In patients with complex cardiac arrhythmias, identification of the mechanisms maintaining or sustaining arrhythmia is a critical aspect of ablation procedures, and successful identification of these targets facilitates therapy [3]. The emergence of higher-resolution electroanatomic mapping with multielectrode catheters in recent years has been driven by this desire to better identify arrhythmia mechanisms and, from a more practical perspective, to reduce the mapping time required. The novel catheter may contribute to improved workflow and procedural efficiency with its high density, high resolution, and mapping efficiency with limited arrhythmogenicity. The “grid” design is also expected to facilitate understanding of conduction wavefront propagation and detailed mapping of complex circuits and mechanisms [1, 2]. Increased rapidity and coverage of mapping achieved with the novel catheter may confer benefit in cases of relative hemodynamic instability and in cases of unsustained arrhythmia. Higher-density mapping can be rapidly performed in regions of interest, including scar boundaries or near critical isthmuses.

Other grid-type catheters have recently been investigated in larger patient populations. Hsu et al. evaluated the EnSite Precision cardiac mapping system, which can be used with a variety of electrophysiology catheters; in that study, 101 of a total 925 procedures were performed with the Advisor HD Grid catheter [4]. The EnSite Precision system uses a hybrid magnetic and impedance-based catheter technology, incorporating surface electrodes, a separate reference, and a magnetic field frame. Fielder et al. evaluated electroanatomical mapping in 334 patients with PsAF using the Advisor HD Grid mapping catheter with EnSite Precision and HD Wave Solution electrode configuration to generate multiple map types in a variety of rhythms [5]. There are currently no published randomized trials comparing different mapping systems, and the current observational study was not set up to compare to other mapping systems. Our study population is not comparable to other published data since we focused on macro-reentrant AT and VT, while other studies focused on PsAF, PAF, and typical atrial flutter.

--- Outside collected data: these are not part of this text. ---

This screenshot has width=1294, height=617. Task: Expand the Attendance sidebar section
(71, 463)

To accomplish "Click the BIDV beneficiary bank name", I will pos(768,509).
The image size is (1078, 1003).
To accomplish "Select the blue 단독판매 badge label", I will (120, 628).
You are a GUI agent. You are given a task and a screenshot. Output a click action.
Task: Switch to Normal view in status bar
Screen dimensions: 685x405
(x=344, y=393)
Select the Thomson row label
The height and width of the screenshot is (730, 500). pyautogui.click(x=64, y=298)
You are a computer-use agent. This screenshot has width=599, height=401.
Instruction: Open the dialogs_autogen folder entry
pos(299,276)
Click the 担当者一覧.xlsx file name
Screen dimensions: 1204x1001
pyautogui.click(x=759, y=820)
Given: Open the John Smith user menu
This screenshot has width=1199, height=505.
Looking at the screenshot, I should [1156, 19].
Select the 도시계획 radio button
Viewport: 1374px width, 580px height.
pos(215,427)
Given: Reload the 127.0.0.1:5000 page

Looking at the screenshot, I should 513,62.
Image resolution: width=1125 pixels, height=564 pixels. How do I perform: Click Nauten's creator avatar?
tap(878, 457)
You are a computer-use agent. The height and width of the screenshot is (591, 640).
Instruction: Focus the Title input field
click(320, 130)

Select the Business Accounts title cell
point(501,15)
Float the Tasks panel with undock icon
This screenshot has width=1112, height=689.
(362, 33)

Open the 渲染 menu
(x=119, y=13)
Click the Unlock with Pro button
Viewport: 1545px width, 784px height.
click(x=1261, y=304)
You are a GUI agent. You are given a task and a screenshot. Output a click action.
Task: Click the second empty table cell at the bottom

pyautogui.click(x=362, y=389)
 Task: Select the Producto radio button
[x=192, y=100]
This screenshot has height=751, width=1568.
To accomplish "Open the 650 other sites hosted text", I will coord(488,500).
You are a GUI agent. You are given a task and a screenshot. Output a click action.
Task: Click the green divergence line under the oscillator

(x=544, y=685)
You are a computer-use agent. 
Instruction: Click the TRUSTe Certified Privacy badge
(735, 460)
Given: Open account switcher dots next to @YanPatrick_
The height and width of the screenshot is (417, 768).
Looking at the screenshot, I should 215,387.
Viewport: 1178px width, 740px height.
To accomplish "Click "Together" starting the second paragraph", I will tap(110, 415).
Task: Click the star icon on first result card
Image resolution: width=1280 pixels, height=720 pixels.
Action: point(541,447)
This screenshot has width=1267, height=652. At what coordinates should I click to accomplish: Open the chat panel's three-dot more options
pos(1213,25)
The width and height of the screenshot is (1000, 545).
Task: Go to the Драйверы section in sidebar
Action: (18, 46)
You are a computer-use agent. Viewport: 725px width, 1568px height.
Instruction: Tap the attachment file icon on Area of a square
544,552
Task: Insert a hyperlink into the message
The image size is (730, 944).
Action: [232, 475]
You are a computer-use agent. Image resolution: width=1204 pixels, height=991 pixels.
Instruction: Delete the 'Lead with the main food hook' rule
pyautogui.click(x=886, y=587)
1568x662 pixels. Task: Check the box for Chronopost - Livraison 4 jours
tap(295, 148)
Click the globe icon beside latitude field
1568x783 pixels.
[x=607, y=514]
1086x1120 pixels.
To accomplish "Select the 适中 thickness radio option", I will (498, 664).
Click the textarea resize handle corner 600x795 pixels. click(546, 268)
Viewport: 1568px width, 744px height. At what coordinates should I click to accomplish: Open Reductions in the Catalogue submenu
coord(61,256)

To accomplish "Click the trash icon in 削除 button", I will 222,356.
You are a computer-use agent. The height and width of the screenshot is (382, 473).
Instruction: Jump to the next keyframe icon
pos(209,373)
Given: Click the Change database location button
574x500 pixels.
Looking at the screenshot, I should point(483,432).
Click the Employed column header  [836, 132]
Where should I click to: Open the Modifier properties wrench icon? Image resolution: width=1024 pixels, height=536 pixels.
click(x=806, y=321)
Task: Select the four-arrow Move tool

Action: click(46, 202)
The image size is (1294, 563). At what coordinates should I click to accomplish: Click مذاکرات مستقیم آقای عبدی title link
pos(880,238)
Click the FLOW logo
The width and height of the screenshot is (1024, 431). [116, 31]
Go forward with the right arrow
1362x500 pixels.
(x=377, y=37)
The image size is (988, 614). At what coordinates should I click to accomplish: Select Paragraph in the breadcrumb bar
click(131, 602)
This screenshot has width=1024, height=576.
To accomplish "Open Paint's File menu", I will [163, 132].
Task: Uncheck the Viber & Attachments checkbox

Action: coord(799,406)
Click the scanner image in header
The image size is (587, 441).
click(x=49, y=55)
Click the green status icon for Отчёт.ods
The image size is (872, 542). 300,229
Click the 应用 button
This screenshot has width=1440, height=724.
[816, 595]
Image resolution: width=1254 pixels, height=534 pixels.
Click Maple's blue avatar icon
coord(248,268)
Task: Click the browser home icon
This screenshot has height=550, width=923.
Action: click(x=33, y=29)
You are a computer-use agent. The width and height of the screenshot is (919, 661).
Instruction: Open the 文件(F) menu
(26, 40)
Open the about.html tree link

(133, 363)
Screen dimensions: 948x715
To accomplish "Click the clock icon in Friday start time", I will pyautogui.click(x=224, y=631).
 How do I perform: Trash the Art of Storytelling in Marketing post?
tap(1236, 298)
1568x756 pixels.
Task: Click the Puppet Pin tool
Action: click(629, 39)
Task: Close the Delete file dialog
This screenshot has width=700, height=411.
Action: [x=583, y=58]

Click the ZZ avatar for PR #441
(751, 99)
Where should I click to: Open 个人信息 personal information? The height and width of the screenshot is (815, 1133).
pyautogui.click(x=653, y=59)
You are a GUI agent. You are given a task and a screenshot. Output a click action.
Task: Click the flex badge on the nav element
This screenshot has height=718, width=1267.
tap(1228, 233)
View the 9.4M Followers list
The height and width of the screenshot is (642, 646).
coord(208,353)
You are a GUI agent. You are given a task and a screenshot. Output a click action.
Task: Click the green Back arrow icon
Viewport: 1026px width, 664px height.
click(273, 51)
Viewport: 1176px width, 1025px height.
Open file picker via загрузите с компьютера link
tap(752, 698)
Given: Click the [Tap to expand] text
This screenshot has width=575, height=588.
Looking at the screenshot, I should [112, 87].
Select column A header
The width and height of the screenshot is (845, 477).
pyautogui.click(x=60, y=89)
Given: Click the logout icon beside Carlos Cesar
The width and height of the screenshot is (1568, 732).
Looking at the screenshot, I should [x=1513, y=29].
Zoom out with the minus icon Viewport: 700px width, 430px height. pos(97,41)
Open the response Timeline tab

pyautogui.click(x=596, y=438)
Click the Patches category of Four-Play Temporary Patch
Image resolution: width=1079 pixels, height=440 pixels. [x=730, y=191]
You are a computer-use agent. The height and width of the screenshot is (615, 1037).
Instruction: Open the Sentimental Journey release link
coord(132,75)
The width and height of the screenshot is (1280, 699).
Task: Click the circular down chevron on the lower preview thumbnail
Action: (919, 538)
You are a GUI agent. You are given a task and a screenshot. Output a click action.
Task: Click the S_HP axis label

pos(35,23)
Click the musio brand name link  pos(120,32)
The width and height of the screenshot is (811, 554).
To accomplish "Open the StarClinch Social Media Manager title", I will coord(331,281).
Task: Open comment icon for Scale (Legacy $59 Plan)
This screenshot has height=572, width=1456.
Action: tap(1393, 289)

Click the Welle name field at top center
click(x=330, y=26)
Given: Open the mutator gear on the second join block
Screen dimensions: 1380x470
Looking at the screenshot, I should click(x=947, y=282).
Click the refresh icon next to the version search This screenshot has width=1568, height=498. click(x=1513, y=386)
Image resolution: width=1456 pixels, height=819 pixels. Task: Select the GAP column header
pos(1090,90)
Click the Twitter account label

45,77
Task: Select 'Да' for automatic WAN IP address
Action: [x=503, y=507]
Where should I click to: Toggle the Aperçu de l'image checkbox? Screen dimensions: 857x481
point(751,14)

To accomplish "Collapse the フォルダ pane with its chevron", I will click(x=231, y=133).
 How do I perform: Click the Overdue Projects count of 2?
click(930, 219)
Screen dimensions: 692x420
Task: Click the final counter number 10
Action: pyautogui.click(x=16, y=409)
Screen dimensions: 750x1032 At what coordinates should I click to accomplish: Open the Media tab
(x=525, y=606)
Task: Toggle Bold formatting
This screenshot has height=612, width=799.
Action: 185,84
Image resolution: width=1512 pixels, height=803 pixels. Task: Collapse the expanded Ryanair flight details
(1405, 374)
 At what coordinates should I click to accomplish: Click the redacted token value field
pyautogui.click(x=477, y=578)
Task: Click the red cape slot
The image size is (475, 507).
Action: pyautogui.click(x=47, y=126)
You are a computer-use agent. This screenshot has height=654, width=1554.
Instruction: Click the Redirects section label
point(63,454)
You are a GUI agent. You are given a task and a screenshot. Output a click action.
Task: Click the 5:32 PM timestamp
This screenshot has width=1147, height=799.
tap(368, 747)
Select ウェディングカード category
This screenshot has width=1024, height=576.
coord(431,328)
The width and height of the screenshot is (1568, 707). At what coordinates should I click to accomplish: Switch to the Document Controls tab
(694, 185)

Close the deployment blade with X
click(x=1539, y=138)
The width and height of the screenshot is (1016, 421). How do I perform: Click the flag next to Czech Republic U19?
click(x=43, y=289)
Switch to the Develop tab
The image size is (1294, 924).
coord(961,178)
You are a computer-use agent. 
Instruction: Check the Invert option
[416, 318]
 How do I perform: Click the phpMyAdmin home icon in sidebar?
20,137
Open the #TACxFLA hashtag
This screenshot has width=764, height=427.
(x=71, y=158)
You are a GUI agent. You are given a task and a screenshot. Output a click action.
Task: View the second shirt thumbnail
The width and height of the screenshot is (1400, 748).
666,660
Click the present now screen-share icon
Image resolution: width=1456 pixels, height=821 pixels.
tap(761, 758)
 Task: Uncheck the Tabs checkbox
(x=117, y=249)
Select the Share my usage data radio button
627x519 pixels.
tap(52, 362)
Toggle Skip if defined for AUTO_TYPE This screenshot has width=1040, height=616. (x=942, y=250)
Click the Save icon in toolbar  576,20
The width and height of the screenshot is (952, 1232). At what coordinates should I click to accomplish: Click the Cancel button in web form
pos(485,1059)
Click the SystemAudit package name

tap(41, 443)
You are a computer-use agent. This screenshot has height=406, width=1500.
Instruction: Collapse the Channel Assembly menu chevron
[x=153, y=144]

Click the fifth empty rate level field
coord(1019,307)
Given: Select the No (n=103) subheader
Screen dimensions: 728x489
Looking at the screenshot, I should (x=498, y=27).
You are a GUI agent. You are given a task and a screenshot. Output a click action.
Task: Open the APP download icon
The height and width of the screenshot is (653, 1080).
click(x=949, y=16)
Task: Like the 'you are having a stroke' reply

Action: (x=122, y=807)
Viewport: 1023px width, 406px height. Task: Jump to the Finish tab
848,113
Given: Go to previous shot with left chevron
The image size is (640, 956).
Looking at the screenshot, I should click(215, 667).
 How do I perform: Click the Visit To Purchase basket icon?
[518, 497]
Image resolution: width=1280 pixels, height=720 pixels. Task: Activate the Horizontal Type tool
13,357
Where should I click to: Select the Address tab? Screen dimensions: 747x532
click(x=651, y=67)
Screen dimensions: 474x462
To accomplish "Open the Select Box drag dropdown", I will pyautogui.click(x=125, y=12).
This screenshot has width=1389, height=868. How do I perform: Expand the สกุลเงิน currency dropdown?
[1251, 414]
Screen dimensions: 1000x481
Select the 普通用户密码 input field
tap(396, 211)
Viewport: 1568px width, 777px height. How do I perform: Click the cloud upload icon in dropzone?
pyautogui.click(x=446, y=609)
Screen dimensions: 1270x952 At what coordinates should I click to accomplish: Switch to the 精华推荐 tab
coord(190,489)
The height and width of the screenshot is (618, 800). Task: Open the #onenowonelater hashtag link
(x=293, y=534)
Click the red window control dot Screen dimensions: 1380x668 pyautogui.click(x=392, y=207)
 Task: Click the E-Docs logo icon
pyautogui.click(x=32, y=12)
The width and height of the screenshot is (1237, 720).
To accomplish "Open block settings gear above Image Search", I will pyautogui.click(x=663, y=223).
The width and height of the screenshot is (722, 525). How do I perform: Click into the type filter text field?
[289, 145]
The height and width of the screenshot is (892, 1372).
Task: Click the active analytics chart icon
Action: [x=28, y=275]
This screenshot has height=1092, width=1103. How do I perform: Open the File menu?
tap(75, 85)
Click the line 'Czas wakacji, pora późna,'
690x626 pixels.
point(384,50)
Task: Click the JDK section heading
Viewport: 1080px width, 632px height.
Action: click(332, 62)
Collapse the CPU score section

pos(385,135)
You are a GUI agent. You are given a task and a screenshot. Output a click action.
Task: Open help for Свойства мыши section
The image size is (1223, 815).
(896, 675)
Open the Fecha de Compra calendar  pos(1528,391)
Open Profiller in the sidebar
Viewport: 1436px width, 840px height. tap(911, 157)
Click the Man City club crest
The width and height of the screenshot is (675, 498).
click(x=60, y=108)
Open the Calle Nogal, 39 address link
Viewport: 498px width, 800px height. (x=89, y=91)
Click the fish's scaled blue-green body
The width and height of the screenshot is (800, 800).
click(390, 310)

Limitations of this study include the small sample size of 31 participants split across several arrhythmia subgroups, specifically chosen to demonstrate the performance of the catheter in the atria and ventricles. The purpose of the study was to show the safety and feasibility of the novel multielectrode array catheter in both atrial and ventricular arrhythmias as a first step before comparing it with other catheters. Subsequent studies including larger populations, comparison with other mapping catheters, and long-term outcomes of ablation will determine the performance of this catheter and its abilities in standard clinical use.